Can you try running the build with koji directly to see if it has the same symptoms? koji build f24 --scratch $(fedpkg giturl) When watching tasks, it polls Koji for the status once per second. As far as I know, there is no other way to get the same information. I guess all we could do here is change the interval.
I guess the code is coming from the rpkg package which, regarding the watch method, seems to be just copy&paste of the code from the koji client. Koji client itself seems to consume a bit less CPU, but it still seems too much for me. It seems koji uses 5 seconds polling interval, but rpkg uses 1 second polling interval. I think it shouldn't matter much, 1 second is pretty long, but I think the following is the problem: http://fpaste.org/344262/ Notice the number of select calls in less than 100 milliseconds - this is what's utilizing the CPU.
Increasing the sleep delay to 5 seconds didn't help much: 18:28:53.190394 select(4, [3], [], [], {43200, 0}) = 1 (in [3], left {43199, 585421}) 18:28:53.605273 read(3, "\27\3\3\1,", 5) = 5 18:28:53.605495 read(3, "e\210\v8\3101+yQR\234p\343[\366\311\213\276b\227\217\226V1z\356\371\34/\16r\7"..., 300) = 300 18:28:53.605877 select(4, [3], [], [], {43200, 0}) = 1 (in [3], left {43199, 999994}) 18:28:53.606229 select(4, [3], [], [], {43200, 0}) = 1 (in [3], left {43199, 999995}) ..... 18:28:53.630567 select(4, [3], [], [], {43200, 0}) = 1 (in [3], left {43199, 598114}) 18:28:54.032746 read(3, "\27\3\3\1+", 5) = 5 18:28:54.032944 read(3, "e\210\v8\3101+{\274\177\251%Ze8\347l\255\201\231\34]\267\242\33-\360\276].4\352"..., 299) = 299 18:28:54.033262 select(4, [3], [], [], {43200, 0}) = 1 (in [3], left {43199, 999994}) 18:28:54.033516 select(4, [3], [], [], {43200, 0}) = 1 (in [3], left {43199, 999996}) ... You can see it never sleeps longer than 0.4 seconds.
The following hack of _watch_koji_tasks seems to improve the situation: - time.sleep(1) + clk = time.time() + while time.time() < clk + 5: + time.sleep(5)
Or maybe better hack: clk = time.time() clkn = clk while clkn < clk + 5: time.sleep(clk + 5 - clkn) clkn = time.time()
I retried on another machine and it seems that just: time.sleep(5) should be enough.
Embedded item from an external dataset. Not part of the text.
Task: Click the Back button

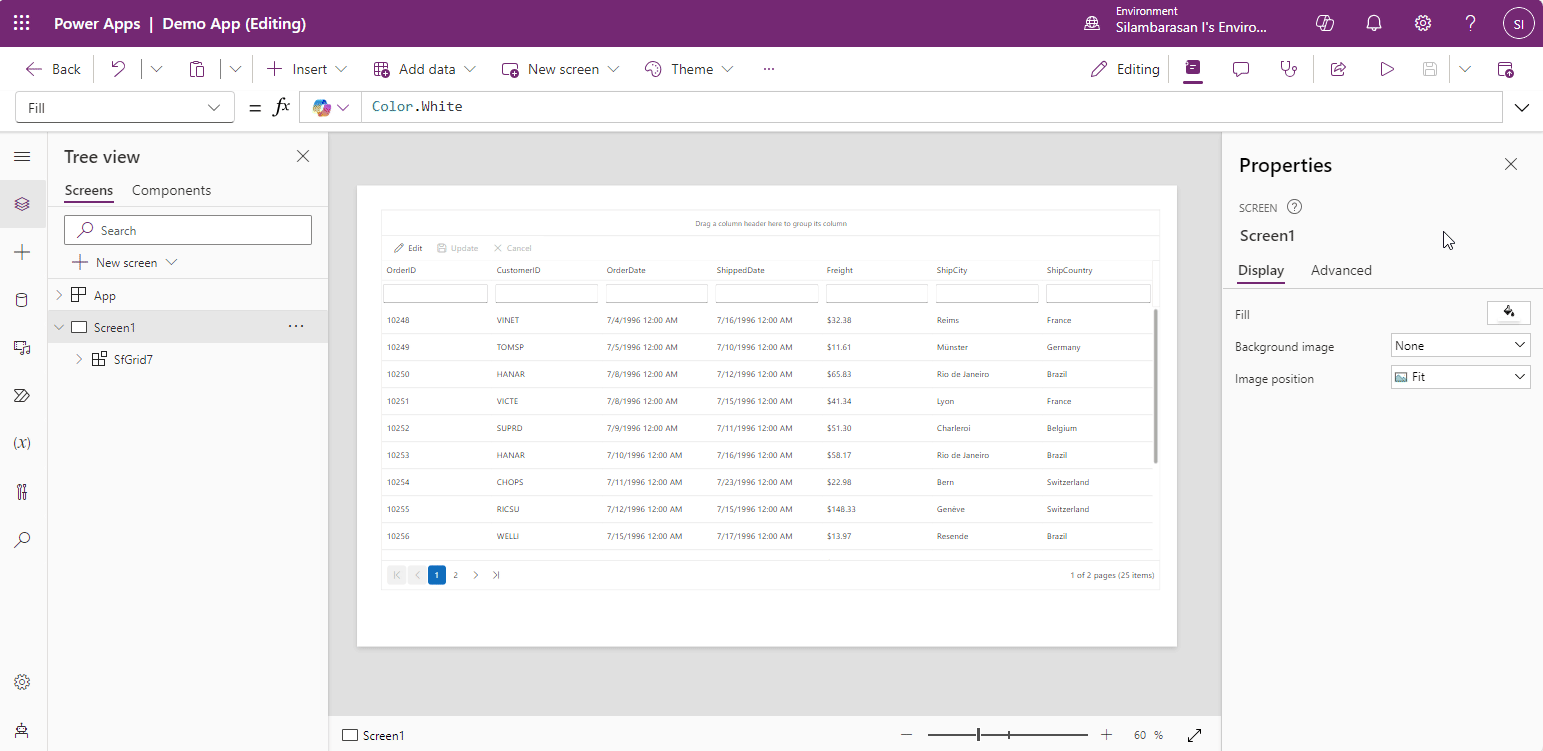Action: tap(53, 69)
(In reply to Jaroslav Škarvada from comment #7) > I retried on another machine and it seems that just: > time.sleep(5) > should be enough. and consistent with koji cli
Created attachment 1139677 [details] Proposed fix Lower CPU utilization by increasing the sleep interval and make it consistent with koji-cli defaults.
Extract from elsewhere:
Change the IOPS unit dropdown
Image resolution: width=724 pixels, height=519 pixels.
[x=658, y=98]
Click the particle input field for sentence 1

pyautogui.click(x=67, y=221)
There may be more to optimize (e.g. the number of select calls), but this should be a good start.
I just tried running a scratch-build (didn't have anything to build), and fedpkg barely uses any CPU here. Those select calls you mention, do they happen during the "time.sleep(1)" ? Or do they happen in between sleeps, when fedpkg is actually doing something?
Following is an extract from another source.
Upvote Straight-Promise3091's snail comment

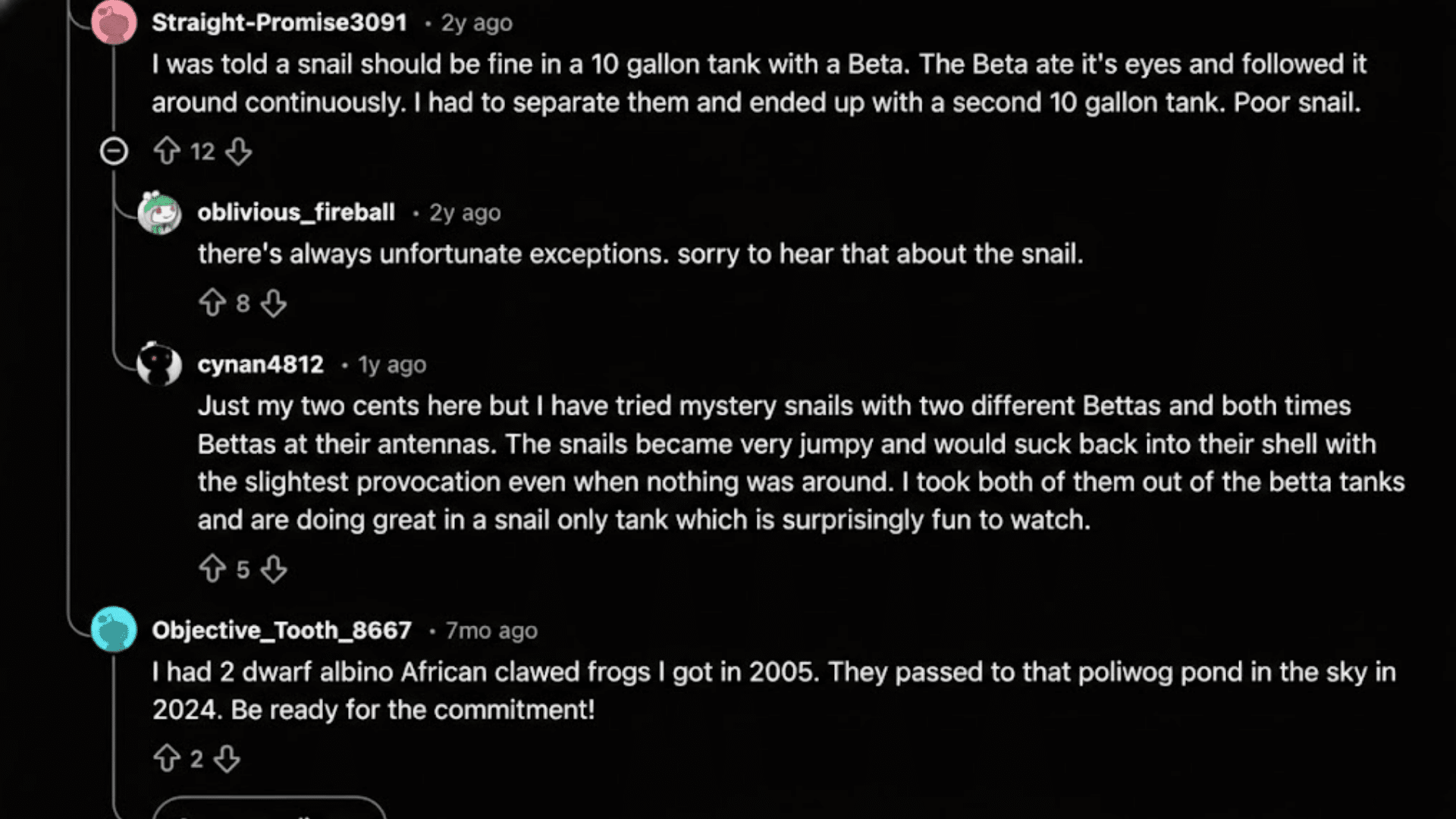[168, 151]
(In reply to Mathieu Bridon from comment #11) > I just tried running a scratch-build (didn't have anything to build), and > fedpkg barely uses any CPU here. > > Those select calls you mention, do they happen during the "time.sleep(1)" ? > Or do they happen in between sleeps, when fedpkg is actually doing something? It seems it happen between sleeps. By looking on the strace, it's full of: 17:08:55.278088 select(4, [3], [], [], {43200, 0}) = 1 (in [3], left {43199, 999994}) 17:08:55.278412 select(4, [3], [], [], {43200, 0}) = 1 (in [3], left {43199, 999994}) i.e. waiting for one FD #3, waiting for input, waiting for 43200 seconds, returned after 43199.999994 seconds. Is the timing so critical? Cannot it wait longer and read the FD in batches?
As of fedpkg-1.24-3.fc24.noarch, this does not happen. Thanks for your effort to dig into this issue. To close this bug at this moment. Feel free to reopen if this performance issue happens again.